In seiner Freizeit restauriert er historische Grabsteine
Der Rumäne Nicolae Jernoiu hilft als einziger Fachmann bei der Restauration des Jüdischen Friedhofs mit. Er ist auf die Reparatur von Skulpturen spezialisiert.
Ostersbaum. Nicolae Jernoiu schüttelt den Kopf. Nach drei Jahrzehnten in Deutschland kann der gebürtige Rumäne manches in diesem Land noch heute nicht verstehen. "Warum gibt es hier so etwas nicht?" Mit diesem "so etwas" meint er eine Schule, in der man von der Pike auf lernt, wie beschädigte Skulpturen restauriert werden. Zwar trifft es nicht zu, dass es derlei in Deutschland gar nicht gibt. Richtig ist aber, dass dieses Handwerk hierzulande kaum beachtet und oftmals von denen ausgeübt wird, die sich nicht hinreichend darauf verstehen.
Nicht so Nicolae Jernoiu - er ist gelernter Bildhauermeister und Restaurator und war in Rumänien 21 Jahre lang als Dozent an einer Schule für Bildhauerei, Architektur und Stadtteilplanung tätig. Vor 29 Jahren verließ er Bukarest und fand in Wuppertal eine neue Heimat. Er half etwa bei der Restaurierung der Historischen Stadthalle am Johannisberg und des Fritzsche-Hauses am Wall. Auch in Düsseldorf und Köln war seine Arbeit geschätzt - vielleicht sogar mehr geschätzt als in Wuppertal, wo die denkmalpflegerischen Maßnahmen bei ihm eben jenes Kopfschütteln auslösen.
Ein kritischer Blick an den Grabsteinen entlang eröffnet auch dem Laien, dass da manches aus dem Lot ist. Schauplatz: der Jüdische Friedhof an der Weißenburgstraße, wo auch die Eltern von Else Lasker-Schüler beigesetzt sind. Vandalismus zur Zeit der Judenverfolgung, aber auch nach dem Krieg haben der Stätte zugesetzt. Derzeit wird sie samt den beiden anderen jüdischen Friedhöfen Wuppertals restauriert - vorwiegend von Hartz IV-Empfängern.
Sie haben die alten Grabsteine auf neue Betonsockel gesetzt, allerdings keineswegs in Reih’ und Glied, wie es dem historischen Plan entsprechen würde. Zudem ist der Beton tief in die Erde eingegossen, so dass schnell wieder Feuchtigkeit in die Steine eindringen kann.

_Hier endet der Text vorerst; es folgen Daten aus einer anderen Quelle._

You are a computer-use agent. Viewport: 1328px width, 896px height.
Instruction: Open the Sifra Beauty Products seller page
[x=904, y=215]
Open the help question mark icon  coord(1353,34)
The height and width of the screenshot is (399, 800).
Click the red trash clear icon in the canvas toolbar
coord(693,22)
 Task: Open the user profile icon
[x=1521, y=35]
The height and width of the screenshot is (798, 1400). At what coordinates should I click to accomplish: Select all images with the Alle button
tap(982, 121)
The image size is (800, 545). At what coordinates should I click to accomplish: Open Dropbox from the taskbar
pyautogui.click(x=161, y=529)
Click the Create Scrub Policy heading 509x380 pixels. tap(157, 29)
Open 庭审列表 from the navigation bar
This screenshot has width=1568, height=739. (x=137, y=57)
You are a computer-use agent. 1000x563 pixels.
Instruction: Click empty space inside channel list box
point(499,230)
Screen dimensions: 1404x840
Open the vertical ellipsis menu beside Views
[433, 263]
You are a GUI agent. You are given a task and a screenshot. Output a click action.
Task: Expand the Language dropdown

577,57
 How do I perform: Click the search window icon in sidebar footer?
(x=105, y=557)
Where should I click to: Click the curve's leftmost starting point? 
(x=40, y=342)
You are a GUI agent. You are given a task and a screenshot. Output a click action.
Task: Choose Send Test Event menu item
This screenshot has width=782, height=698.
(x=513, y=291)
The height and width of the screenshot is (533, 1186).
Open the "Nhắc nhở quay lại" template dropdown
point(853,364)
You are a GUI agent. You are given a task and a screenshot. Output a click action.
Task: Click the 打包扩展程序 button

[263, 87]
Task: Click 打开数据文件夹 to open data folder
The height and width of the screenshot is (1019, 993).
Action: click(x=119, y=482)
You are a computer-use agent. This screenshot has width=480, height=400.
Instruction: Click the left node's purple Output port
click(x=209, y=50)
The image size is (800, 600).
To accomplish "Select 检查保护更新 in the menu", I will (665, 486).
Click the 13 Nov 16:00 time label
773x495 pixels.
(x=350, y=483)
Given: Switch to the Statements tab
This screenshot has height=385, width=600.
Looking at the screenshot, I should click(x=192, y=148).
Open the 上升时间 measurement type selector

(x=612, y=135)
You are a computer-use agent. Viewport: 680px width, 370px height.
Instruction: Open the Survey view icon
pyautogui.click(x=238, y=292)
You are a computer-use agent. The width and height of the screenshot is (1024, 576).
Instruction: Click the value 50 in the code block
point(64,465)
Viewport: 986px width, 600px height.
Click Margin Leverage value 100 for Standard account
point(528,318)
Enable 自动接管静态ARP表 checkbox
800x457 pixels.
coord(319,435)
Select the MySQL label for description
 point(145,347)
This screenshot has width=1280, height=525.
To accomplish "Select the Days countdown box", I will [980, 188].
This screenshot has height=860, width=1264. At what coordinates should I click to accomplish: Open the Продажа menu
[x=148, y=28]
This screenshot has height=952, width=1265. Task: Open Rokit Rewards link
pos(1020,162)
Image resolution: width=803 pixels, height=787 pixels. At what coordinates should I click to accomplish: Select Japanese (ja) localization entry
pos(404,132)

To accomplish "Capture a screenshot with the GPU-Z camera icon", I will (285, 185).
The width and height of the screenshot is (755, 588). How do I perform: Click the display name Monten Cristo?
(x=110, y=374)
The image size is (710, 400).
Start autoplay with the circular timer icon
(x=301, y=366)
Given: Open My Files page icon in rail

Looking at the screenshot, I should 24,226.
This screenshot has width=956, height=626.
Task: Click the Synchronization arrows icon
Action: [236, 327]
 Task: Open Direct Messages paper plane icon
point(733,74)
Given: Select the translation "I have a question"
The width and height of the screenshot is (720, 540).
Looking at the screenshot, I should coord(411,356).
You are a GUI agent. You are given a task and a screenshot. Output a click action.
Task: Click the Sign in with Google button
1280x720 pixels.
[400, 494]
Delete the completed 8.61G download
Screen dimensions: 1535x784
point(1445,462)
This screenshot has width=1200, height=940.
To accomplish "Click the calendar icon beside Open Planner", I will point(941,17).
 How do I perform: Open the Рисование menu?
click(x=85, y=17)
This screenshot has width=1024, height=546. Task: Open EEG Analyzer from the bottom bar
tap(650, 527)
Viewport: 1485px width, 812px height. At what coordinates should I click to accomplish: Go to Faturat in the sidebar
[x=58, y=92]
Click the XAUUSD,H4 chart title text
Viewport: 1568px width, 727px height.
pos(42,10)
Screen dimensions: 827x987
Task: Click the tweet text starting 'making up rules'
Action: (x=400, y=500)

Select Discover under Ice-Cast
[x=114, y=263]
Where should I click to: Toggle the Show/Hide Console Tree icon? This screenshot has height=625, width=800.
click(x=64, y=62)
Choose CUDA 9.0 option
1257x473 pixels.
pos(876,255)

Jernoiu ist die einzige Fachkraft vor Ort. "Ich will der Stadt helfen", erklärt er, der seit fünf Jahren Rentner ist. "Ich bin zufrieden, wenn andere zufrieden sind." Mit diesem sympathischen Bekenntnis zieht der Rumäne bei gutem Wetter für sechs Stunden hinaus zum Friedhof und erhält dafür von der Stadt eine kleine Aufwandsentschädigung und Materialkosten. "Das hier kann heute kaum noch einer", sagt Jernoiu und zeigt auf Sandsteingebilde, die mit dem Meißel zu organischen Formen gehauen wurden.
Die Ehrfurcht vor solchen Arbeiten treibt den Restaurator zu äußerster Vorsicht mit dem Stein und seinen Inschriften. "Hart neben weich, das springt schnell", erläutert er mit Blick auf Marmorplatten. Deren Bruchstücke waren über den gesamten Friedhof verstreut.
Jernoiu hat sie aufgesammelt und die Puzzle-Stücke so verklebt, dass er die Platten wieder an ihrem ursprünglichen Ort installieren kann. Zum Abschluss folgt die Reinigung mit einem säurefreien Spezialmittel. "Ich habe lange gesucht, jetzt habe ich das geeignete Mittel gefunden." Zufrieden? Nur dann, wenn andere es sind.